L’Arménie a donc une grande tradition musicale. Ce n’’est absolument pas
comparable à des pays comme l’Azerbaïdjan, par exemple. La difficulté de la
situation en Arménie est principalement due au conflit du Haut-Karabagh… J’ai
récemment joué aux Etats-Unis avec l’Orchestre Philharmonique d’Arménie, nous
avions un concert au Carnegie Hall de New York. Mais bien que cet orchestre ne
travaille pas dans des conditions idéales, je trouvé que ses musiciens sont de
très haut niveau.
B. S. : Pourquoi vos parents ont-ils décidé de s’installer
en Allemagne ?
S. K. : L’Arménie a beaucoup souffert, après la chute de
l’Union Soviétique. Nous avons choisi l’Allemagne parce que mon père avait reçu
une invitation à se présenter au Concours Johann Sebastian Bach à Sarrebrück.

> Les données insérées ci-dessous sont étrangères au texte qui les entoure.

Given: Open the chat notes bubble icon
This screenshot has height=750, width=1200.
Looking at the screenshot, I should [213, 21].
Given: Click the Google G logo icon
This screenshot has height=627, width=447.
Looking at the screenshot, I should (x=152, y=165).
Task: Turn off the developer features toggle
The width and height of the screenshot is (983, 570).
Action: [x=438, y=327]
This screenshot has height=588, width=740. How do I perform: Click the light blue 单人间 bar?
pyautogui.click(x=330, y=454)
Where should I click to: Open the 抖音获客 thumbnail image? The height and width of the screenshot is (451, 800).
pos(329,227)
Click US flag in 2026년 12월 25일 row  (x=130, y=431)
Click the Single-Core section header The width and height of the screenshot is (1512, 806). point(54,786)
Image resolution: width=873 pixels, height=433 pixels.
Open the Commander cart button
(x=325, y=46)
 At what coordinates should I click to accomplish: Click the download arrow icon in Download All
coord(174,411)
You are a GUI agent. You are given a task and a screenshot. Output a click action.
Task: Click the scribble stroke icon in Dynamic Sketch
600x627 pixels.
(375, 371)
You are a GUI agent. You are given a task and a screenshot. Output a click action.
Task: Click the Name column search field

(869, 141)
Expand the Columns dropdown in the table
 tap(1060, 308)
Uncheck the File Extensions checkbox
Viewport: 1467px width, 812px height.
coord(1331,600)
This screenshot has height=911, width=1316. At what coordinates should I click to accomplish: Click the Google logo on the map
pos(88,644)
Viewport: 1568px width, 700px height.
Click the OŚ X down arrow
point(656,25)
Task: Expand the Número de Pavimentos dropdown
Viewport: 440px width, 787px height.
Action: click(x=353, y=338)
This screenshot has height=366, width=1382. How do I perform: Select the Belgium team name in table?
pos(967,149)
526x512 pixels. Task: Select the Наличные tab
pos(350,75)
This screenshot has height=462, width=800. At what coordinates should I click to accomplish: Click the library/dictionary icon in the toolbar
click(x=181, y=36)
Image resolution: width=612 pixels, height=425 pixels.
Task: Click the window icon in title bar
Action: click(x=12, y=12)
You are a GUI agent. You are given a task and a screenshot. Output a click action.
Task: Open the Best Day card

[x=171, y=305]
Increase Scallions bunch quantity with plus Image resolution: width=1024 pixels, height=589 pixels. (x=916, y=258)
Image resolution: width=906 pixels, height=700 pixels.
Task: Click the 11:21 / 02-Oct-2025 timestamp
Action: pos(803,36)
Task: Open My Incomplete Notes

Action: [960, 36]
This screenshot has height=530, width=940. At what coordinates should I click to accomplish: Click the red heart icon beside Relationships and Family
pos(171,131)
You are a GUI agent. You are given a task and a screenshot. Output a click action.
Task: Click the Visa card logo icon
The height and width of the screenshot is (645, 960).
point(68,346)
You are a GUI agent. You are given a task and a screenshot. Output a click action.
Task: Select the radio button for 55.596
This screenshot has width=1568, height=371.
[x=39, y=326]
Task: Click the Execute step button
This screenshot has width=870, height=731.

Nous nous sommes installés à Francfort-sur-le-Main car mon père avait trouvé du
travail dans cette ville en 1991 comme professeur de piano, et nous l’avons
rejoint en 1992.
B. S. : Arrivé en Allemagne, vous êtes-vous directement
inscrit au Conservatoire de Francfort ?
S.
K. : Non, j’ai commencé en Allemagne avec un professeur
privé avec qui j’ai étudié un an. Elle était ukrainienne, et était alors Konzertmeister
de l’Opéra de Kiev. Vivant aussi à Francfort, elle se partageait entre le deux
villes. Je ne sais pas comment mes parents l’ont trouvée. L’année suivante, je
suis devenu étudiant à Würzburg où j’ai été l’élève pendant deux ans de
Grigori Zhislin, en 1994-1996, et à partir de 1996, ma sœur et moi sommes allés
à Karlsruhe, et j’ai trouvé - ou plutôt mon père a trouvé - mon vrai
professeur, qui a fait de moi un violoniste, Josef Rissin (2), disciple de
Boris Belenky au Conservatoire Tchaïkovski de Moscou qui, âgé de quatre-vingts
ans, va mettre un terme à sa carrière d’enseignant à la fin de cette saison
2023-2024. C’est lui qui m’a fait comprendre l’essentiel, il est donc pour moi
le musicien pédagogue le plus important. Du fait que mes parents, bien que musiciens
ne soient pas violonistes, il m’a donné une autre prospective qu’eux dans la
façon de penser la musique, une façon beaucoup plus large et globale. Mon père
a eu une grande influence sur moi, par exemple quand nous parlions phrasés, le fait
que je n’étais pas dans un environnement uniquement constitué de violonistes
m’a beaucoup aidé.
B. S. : A quel âge avez-vous donné votre premier
concert ?
S.
K. : J’ai commencé en Arménie, dans le cadre de
concerts de la classe de mon école, à Erevan. Mais mon premier vrai concert a
eu lieu en Allemagne, à Wiesbaden. Un concert de Noël, je pense que j’avais 9
ans. J’ai joué avec un orchestre le Concerto
en mi mineur de Bach. Mais je ne m’en souviens pas précisément, seulement à
travers ce que m’en ont dit mes parents et à l’enregistrement vidéo qui en a
été fait. J’étais très content et nullement stressé. Nous étions en Allemagne
depuis peu, en 1994 ou 1995, donc au tout-début de notre séjour en Europe. Je
me souviens de ma mère qui regardait dans la salle s’il y avait du monde, et de
fait elle était bel et bien remplie, car il s’agissait d’un concert de Noël. Ma
mère était très nerveuse, tandis que je regardais de l’autre côté du rideau,
tant j’étais ravi qu’il y ait du monde. Mon développement s’est fait
naturellement, je n’envisageais pas de devenir un grand violoniste, ce qui me
plaisait le plus enfant étant de jouer devant le public. Cela m’excitait. Il
m’est difficile de dire précisément quand le moment crucial est venu, quand je
me suis dit que maintenant je voudrais vraiment devenir violoniste. Je n’aimais
pas trop travailler, chose qui était complètement normal, j’allais à l’école,
j’avais tellement des choses qui m’intéressaient, je ne faisais pas de
skateboard, mais la course automobile m’attirait ainsi que tout ce qui pouvait
stimuler des montées d’adrénaline. Mes parents m’ont forcé à jouer et à
travailler mon violon, car ils ont très vite compris que j’avais du potentiel.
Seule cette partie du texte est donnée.